SA sugarcane growers are again calling for the health promotion levy to be scrapped, this time pointing out that the Treasury missed a deadline to supply them with information on whether the tax is helping to reduce obesity.

The health promotion levy, or sugar tax, was proposed in 2016 by Wits academics who suggested that paying an added 20% of the price of a sugar-sweetened beverage would help reduce obesity.

The levy was introduced in 2018 and averages about 10% of the price of a sugary drink.

It has led to beverage producers reformulating fizzy drinks to include lower sugar levels or more sweeteners.

In December, SA Canegrowers, which represents the farmers, sent in a Promotion of Access to Information Act application to the Treasury asking it to provide all information and data relied on when introducing the levy in 2018 as well as subsequent decisions to increase it.

The Treasury had 30 days to respond to the request or explain why it needed an additional 30 days. Other than an acknowledgement of the request, the canegrowers say they have not heard back from the Treasury.

The Treasury was not immediately available for comment.

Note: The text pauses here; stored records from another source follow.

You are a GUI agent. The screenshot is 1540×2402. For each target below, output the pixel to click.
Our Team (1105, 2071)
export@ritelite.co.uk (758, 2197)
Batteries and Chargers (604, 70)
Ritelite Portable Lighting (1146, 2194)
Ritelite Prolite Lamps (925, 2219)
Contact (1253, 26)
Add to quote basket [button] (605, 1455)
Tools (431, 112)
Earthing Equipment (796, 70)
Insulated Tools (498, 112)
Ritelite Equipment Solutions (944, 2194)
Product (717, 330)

The farmers want to know if there is data showing that obesity in SA has decreased as a result of the tax.

They argue that while sugar consumption may have gone down, no data has been provided by the government to show that obesity levels have fallen in tandem.

The canegrowers feel the sugar tax is another unnecessary burden in an industry that is struggling to irrigate its crop due to intensive load-shedding, while fighting to keep up with cheap sugar imports. In addition, its largest firm, Tongaat Hulett, is facing an uncertain future.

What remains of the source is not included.